How far would you be willing to travel? I already foster for a couple of shelters so it wouldn't be fair on my existing commitments to take on your cats as well.

There are a lot of cat lovers on this forum who might be willing to help.


----------



## SassyH (Aug 18, 2009)

Hey. Where abouts are you? I am looking to adopt in the future so these two could be good practice  Hope that doesn't sound like i wouldnt care about them


----------



## fluffosaur (Dec 10, 2009)

Can I just ask what would happen in your absence if one of the cats became ill and needed veterinary treatment? Would there be the means to fund that if it happened? (i.e. if I could afford a cat's vet bills I'd have a cat of my own, a vet bill would cripple us.)

6 months or more of kitty care is going to add up to quite a lot but it's going to cost far less to have them in a house with somebody as opposed to a cattery. I think cattery costs currently stand at £50-£70 per week for 2 cats sharing, depending on your location. As far as I know catteries don't charge more for pedigree.


----------



## Batty (Dec 1, 2008)

fluffosaur said:


> How far would you be willing to travel? I already foster for a couple of shelters so it wouldn't be fair on my existing commitments to take on your cats as well.
> 
> There are a lot of cat lovers on this forum who might be willing to help.


Hi Fluffosaur 
I'm hoping to find someone ideal to take them in that lives fairly close to me but I guess I'll just have to wait and see what response I get.



SassyH said:


> Hey. Where abouts are you? I am looking to adopt in the future so these two could be good practice  Hope that doesn't sound like i wouldnt care about them


Hi SassyH 
I'm in Norfolk so you're a bit far away I'm afraid but thank you for your reply, I appreciate it.



fluffosaur said:


> Can I just ask what would happen in your absence if one of the cats became ill and needed veterinary treatment? Would there be the means to fund that if it happened? (i.e. if I could afford a cat's vet bills I'd have a cat of my own, a vet bill would cripple us.)
> 
> 6 months or more of kitty care is going to add up to quite a lot but it's going to cost far less to have them in a house with somebody as opposed to a cattery. I think cattery costs currently stand at £50-£70 per week for 2 cats sharing, depending on your location. As far as I know catteries don't charge more for pedigree.
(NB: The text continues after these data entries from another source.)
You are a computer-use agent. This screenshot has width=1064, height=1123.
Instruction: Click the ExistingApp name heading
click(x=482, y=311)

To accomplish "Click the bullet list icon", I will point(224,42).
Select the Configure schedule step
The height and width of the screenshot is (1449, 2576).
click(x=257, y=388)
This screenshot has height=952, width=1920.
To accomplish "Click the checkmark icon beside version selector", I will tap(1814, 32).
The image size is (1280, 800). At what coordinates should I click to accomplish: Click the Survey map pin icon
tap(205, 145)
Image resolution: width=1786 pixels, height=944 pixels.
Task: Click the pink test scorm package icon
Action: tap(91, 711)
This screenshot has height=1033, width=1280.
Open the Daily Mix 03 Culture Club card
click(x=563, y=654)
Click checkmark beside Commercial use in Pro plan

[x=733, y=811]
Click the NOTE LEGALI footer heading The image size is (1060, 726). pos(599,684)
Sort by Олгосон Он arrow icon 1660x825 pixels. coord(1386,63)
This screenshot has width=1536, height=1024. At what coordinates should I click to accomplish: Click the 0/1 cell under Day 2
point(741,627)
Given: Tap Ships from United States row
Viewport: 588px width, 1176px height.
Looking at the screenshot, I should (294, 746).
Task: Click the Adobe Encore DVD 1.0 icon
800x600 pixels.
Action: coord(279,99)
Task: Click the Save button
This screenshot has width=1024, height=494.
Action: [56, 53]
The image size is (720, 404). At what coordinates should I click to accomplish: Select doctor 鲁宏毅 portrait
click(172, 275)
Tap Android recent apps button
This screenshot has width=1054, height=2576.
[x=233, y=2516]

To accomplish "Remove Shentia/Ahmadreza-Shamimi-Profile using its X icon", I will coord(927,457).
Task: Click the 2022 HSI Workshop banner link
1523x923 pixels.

The cats will be insured. I've never had to make a claim but I assume that you just fill in forms and don't have to pay anything upfront but if this isn't the case then an arrangement would be made beforehand with the people looking after the cats. I'd definitely want them to see a vet if they became unwell.

Thanks for all replies so far.


----------



## fluffosaur (Dec 10, 2009)

OK thanks for answering that, it was just something I was wondering. As I said - I'm not really in a position to foster your cats due to my own commitments but those might be questions which need to be answered for other potentials.


----------



## barbara2000 (Dec 18, 2009)

Hi Batty,

I would gladly look after your Tonks but I am in Bury near Manchester. We have 2 cats at the moment and a Tokinese kitten will be joining us in about 14weeks. If distance is no issue we could arrange something as I think the Tonks are the best cat breed ever. Thanks 
Barbara


----------